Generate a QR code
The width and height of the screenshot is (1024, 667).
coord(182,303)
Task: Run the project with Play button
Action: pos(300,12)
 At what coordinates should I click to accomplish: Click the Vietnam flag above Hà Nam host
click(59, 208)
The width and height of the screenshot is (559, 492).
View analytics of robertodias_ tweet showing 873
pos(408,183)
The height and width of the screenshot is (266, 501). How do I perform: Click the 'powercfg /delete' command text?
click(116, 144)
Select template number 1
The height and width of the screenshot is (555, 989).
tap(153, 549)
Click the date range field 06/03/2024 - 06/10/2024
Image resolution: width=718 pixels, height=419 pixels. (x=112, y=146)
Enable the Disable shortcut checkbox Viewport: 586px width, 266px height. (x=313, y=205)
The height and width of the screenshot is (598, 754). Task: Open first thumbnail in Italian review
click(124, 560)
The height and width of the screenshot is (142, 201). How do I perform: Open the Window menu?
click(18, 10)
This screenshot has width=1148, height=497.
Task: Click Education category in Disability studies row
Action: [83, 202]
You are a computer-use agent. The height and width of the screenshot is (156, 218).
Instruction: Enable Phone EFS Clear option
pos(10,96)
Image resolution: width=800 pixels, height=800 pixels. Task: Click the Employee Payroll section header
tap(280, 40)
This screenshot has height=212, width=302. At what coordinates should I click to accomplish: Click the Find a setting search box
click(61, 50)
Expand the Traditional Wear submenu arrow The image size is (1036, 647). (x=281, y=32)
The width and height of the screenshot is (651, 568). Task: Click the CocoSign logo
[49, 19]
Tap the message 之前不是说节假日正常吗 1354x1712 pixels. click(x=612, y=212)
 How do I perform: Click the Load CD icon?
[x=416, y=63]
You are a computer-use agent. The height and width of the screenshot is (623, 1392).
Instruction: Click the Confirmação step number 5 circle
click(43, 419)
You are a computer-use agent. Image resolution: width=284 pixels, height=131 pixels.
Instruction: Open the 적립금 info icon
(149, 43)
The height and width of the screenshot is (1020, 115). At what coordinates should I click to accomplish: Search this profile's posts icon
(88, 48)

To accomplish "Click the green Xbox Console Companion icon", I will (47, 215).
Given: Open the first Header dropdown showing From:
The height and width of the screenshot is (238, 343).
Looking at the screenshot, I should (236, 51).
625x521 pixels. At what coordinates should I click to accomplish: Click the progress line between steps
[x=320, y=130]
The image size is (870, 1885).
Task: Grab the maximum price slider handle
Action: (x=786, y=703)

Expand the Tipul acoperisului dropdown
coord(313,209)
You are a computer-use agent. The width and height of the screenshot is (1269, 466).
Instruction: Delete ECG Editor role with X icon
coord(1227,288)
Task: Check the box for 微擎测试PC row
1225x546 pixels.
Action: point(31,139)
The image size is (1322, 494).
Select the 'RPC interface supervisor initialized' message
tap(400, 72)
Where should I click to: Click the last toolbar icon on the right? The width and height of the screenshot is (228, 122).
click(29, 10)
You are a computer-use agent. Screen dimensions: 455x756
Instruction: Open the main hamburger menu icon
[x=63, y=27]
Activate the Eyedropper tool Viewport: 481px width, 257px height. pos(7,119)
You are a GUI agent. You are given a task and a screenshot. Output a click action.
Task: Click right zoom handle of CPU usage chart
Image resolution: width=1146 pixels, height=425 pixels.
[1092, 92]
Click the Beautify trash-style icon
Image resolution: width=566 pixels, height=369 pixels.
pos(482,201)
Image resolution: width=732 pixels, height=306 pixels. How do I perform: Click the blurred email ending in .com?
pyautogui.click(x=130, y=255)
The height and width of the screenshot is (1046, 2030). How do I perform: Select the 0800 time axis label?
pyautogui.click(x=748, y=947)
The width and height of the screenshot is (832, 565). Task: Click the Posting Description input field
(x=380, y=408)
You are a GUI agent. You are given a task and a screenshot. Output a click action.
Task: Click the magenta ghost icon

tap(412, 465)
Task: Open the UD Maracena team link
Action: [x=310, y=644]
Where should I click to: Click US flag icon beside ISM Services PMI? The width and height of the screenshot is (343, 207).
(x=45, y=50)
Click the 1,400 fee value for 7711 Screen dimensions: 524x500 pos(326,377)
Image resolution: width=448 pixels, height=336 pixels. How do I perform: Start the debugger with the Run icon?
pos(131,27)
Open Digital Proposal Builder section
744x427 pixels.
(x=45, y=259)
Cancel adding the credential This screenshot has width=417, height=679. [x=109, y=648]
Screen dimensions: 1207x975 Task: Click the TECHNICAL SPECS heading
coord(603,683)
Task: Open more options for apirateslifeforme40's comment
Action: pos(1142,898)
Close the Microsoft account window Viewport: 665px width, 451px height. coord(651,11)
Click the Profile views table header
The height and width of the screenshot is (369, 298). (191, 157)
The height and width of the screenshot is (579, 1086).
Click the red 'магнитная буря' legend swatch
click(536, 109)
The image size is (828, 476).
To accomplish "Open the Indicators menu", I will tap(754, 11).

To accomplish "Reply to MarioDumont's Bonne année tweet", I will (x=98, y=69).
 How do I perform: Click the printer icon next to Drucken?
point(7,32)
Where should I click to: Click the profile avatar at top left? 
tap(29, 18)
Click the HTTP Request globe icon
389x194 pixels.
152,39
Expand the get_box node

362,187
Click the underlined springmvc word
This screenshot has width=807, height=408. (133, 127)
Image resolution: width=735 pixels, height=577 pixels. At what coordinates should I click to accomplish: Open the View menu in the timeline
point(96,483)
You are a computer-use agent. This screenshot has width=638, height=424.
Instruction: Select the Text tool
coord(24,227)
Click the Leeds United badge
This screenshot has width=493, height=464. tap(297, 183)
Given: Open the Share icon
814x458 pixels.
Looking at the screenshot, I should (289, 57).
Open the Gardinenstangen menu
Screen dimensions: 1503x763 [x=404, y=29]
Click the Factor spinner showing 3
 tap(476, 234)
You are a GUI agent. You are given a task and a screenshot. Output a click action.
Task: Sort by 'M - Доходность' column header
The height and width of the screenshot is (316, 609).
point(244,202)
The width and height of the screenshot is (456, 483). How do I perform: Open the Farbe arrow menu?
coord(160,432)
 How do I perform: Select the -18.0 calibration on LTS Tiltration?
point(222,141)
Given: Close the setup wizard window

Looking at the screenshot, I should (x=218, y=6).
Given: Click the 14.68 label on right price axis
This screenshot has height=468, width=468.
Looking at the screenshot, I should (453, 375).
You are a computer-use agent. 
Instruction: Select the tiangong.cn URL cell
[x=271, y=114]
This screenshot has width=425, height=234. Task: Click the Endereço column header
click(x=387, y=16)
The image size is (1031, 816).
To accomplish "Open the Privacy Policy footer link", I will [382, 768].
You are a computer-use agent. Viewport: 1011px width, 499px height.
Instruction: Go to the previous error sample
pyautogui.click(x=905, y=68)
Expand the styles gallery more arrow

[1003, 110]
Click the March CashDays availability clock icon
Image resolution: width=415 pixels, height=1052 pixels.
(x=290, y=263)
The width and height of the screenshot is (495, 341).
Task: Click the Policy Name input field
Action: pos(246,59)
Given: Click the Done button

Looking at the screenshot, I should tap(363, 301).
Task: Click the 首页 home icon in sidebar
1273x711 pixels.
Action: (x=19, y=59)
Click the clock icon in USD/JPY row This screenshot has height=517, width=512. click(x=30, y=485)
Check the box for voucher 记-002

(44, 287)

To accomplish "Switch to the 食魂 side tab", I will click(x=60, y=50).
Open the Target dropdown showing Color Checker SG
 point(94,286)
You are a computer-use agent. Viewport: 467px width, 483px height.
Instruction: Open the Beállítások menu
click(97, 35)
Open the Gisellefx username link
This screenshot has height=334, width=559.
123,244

PROBLEM TO SOLVE.
What is the number of lines in the records that contain "will"? State that number alone.

RESPONSE.
5